The effect of training time on training type
Although differences have definitely been found in short term exercise performance, most studies have found that when the training is prolonged, the differences disappear or are not significant. There’s little or no evidence that physiological responses fluctuate during the day during middle and long-duration performances which depend on the athlete’s vo2-max, HR max and running/cycling economy.
So now that narrows our focus to something I am particularly interested in: gaining strength and muscle! (This also applies to power training and intense or intermittent types of cardio training).
Ironically, the effect of weight training on strength and hypertrophy is the least studied area. Fortunately, that’s changing. Recent studies have not just stopped with measuring short term performance or acute spikes in hormones, they have begun measuring performance over time and adaptations over time. The findings have been interesting and they were summarized in the recent Strength and Conditioning Research review:
If you are an athlete and you do your regular training at the same time of day that you usually compete (game time or meet time), you are more likely to perform better. In other words, if you compete in the morning, train in the morning. If you compete in the PM, train in the PM
This also suggests that you avoid haphazard or random training times and be aware that if you switch your training time, there might be a decrement in performance at first until you get used to it. If you pick one time – any time – and stick with it, your body may adapt to it – positively.
This subject is still being researched and while best practice guidelines are starting to emerge, the fact is, there are pros and cons to nearly every training time, and in the end, it becomes as much a matter of convenience, personal preference and behavioral/psychological factors as it is anything physiological.

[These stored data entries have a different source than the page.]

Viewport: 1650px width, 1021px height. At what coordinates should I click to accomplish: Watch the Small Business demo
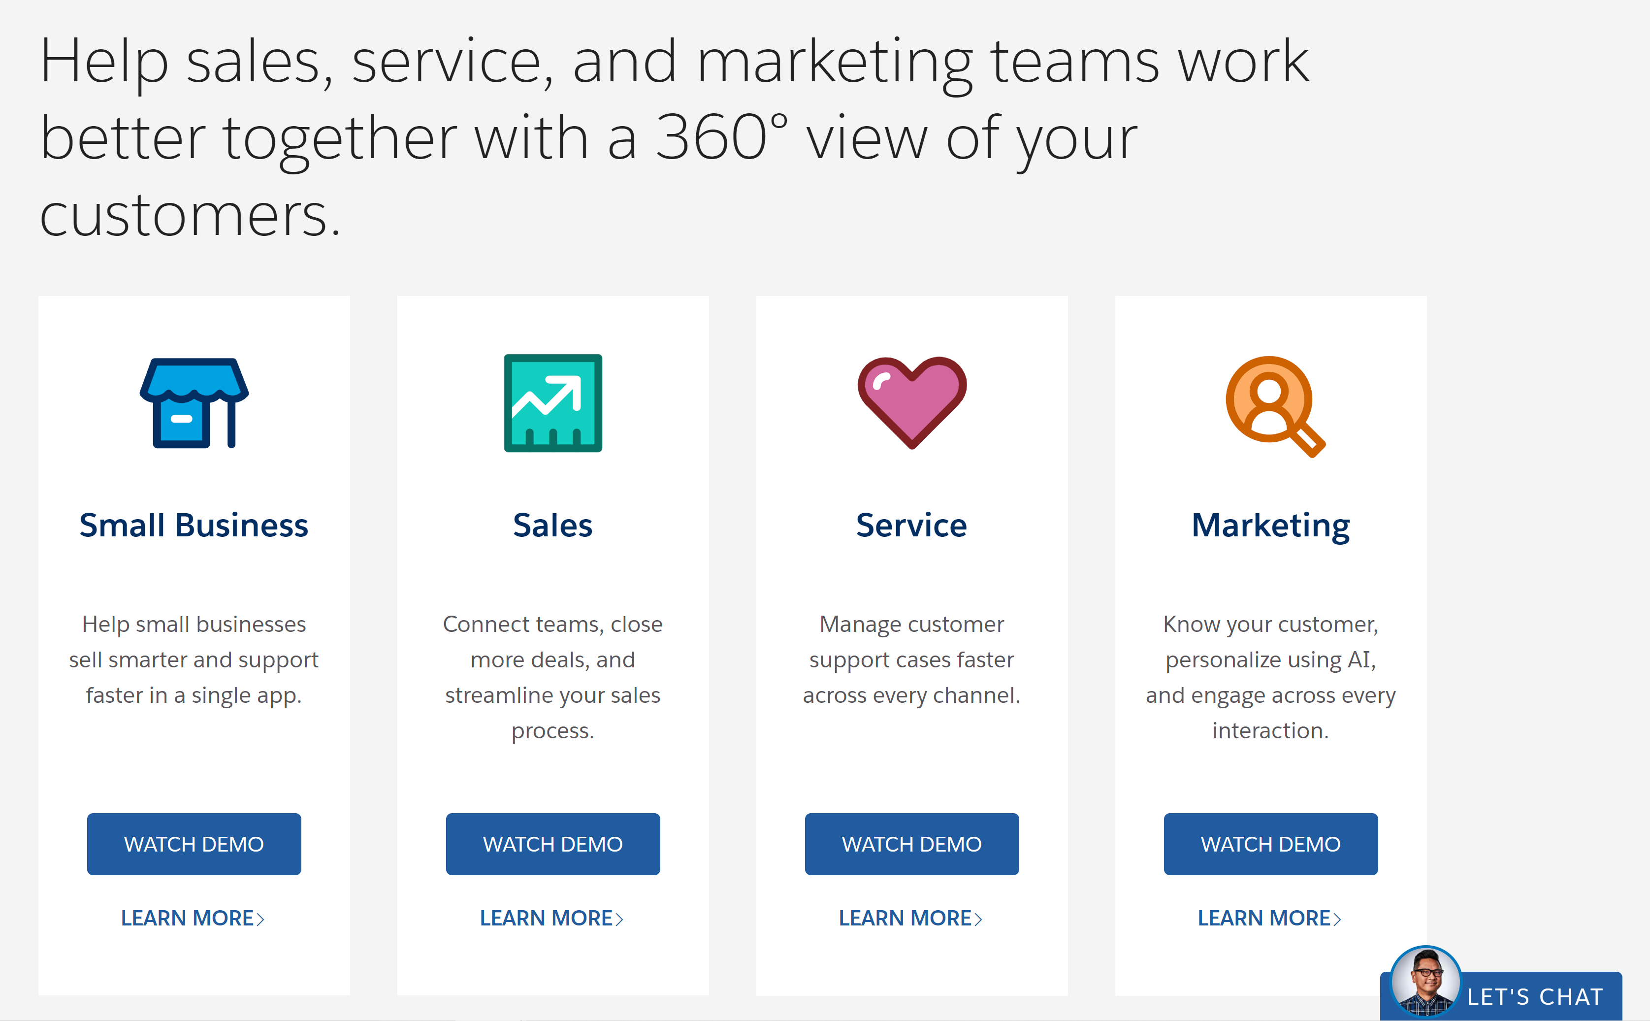click(194, 844)
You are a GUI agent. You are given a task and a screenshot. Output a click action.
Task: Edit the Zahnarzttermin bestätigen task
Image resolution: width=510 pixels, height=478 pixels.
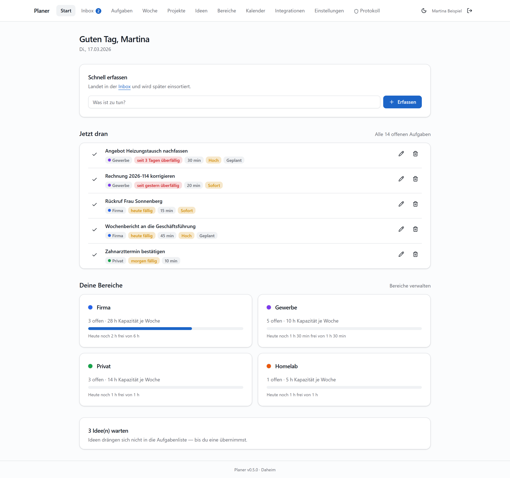(x=401, y=254)
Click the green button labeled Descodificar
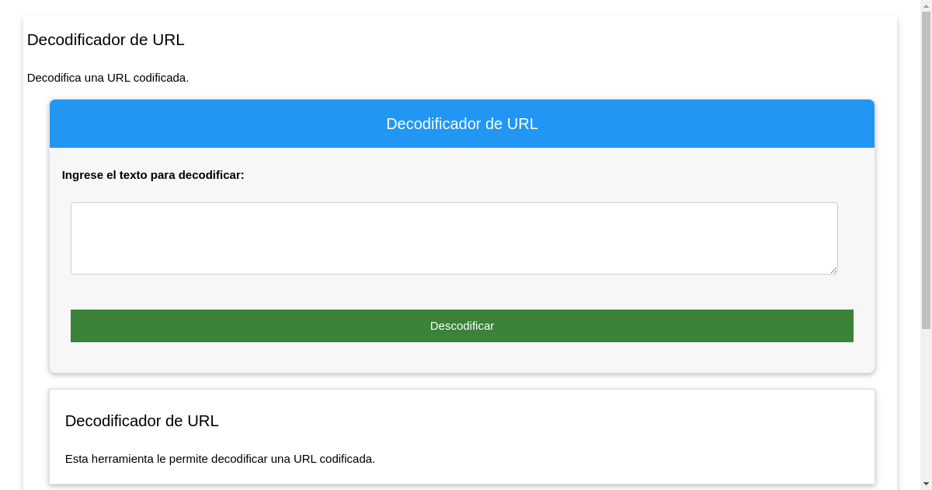Viewport: 932px width, 490px height. click(x=461, y=326)
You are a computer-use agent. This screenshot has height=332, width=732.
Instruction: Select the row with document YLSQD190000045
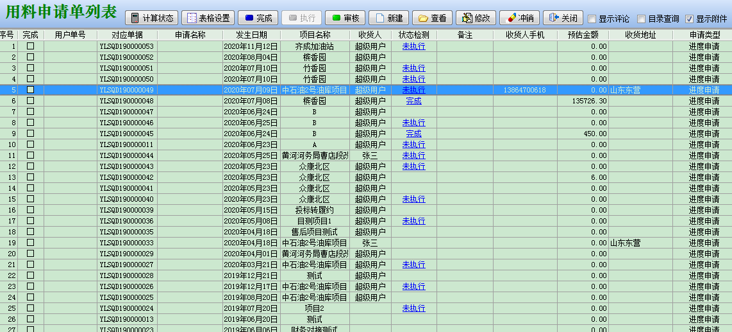tap(127, 134)
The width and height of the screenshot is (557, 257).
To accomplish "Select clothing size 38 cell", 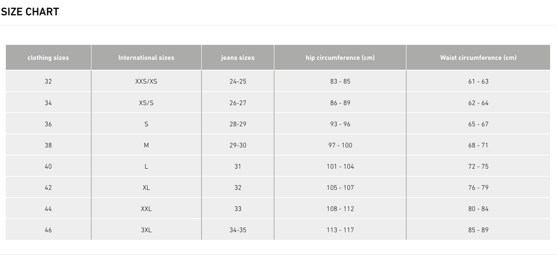I will click(x=48, y=145).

Many people find that training in the morning helps them stay consistent. One positive behavior or accomplishment in the morning can set a postive tone for an entire day and your desire to stay on track (including eating better) remains high all day long. Some people also find that night time workouts are easier to blow off, because they are tired and stressed or work or family issues come up and take precedence (or, like some people I know, happy hour is calling).
Many people also find that if they train too late at night, it disrupts their sleep, and there is some research supporting this. That’s especially important considering that adequate quantity and quality of sleep is one of the factors that affect diurnal variations in sports performance as well as body composition.
Bottom line: Steer clear of rigid ”guru commandments” that you must train at one particular time. Instead, customize your training time just like you customize every other part of your plan. The ideal time for you to work out is the same that a lot of common-sense trainers have been saying all along: Simply train at the time when you can perform the best… when you feel the best physically… when you’re mentally aroused, alert and focused… and when you can stick with it.
Add in what the latest research tells us (once you have “your time” nailed down, do it consistently at that time – as a ritual), and you’ll get the best results possible.